SAABlog
StorageIntermediate

S3 Select & Glacier Select: Query Only the Data You Need Without Full Download

Learn how to use S3 Select and Glacier Select to extract only needed data using SQL without downloading entire objects, reducing costs and time.

PHILOLAMB-Updated: January 31, 2026
S3 SelectGlacier SelectServer-Side FilteringCost ReductionSQL Query

Related Exam Domains

  • Domain 3: Design High-Performing Architectures

Key Takeaway

S3 Select extracts only needed data from S3 objects using SQL, reducing data transfer and costs by up to 80% without downloading entire objects.
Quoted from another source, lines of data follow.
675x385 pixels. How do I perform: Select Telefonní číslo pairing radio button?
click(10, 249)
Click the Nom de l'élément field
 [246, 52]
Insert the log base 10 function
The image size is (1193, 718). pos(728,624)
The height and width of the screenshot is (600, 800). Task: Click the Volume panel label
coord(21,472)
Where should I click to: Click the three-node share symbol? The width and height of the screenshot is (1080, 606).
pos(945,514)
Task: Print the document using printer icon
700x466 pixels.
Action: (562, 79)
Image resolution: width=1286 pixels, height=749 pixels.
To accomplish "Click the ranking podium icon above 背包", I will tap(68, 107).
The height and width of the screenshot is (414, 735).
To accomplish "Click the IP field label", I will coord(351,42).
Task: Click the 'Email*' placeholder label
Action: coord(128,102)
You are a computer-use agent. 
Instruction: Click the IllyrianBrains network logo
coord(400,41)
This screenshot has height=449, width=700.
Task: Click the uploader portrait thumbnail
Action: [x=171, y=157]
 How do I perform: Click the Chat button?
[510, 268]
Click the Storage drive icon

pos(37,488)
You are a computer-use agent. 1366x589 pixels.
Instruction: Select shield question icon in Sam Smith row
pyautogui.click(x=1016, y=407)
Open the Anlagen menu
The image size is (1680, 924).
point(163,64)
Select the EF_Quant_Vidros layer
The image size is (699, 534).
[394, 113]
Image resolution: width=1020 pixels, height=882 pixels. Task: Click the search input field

Glacier Select provides the same functionality for archived data.

Exam Tip

Exam Essential: "Only needed data without full object download = S3 Select", "S3 data analysis = Athena (complex queries), S3 Select (simple filtering)"

What is S3 Select?

A server-side filtering feature that extracts only needed rows and columns using SQL expressions from objects stored in S3.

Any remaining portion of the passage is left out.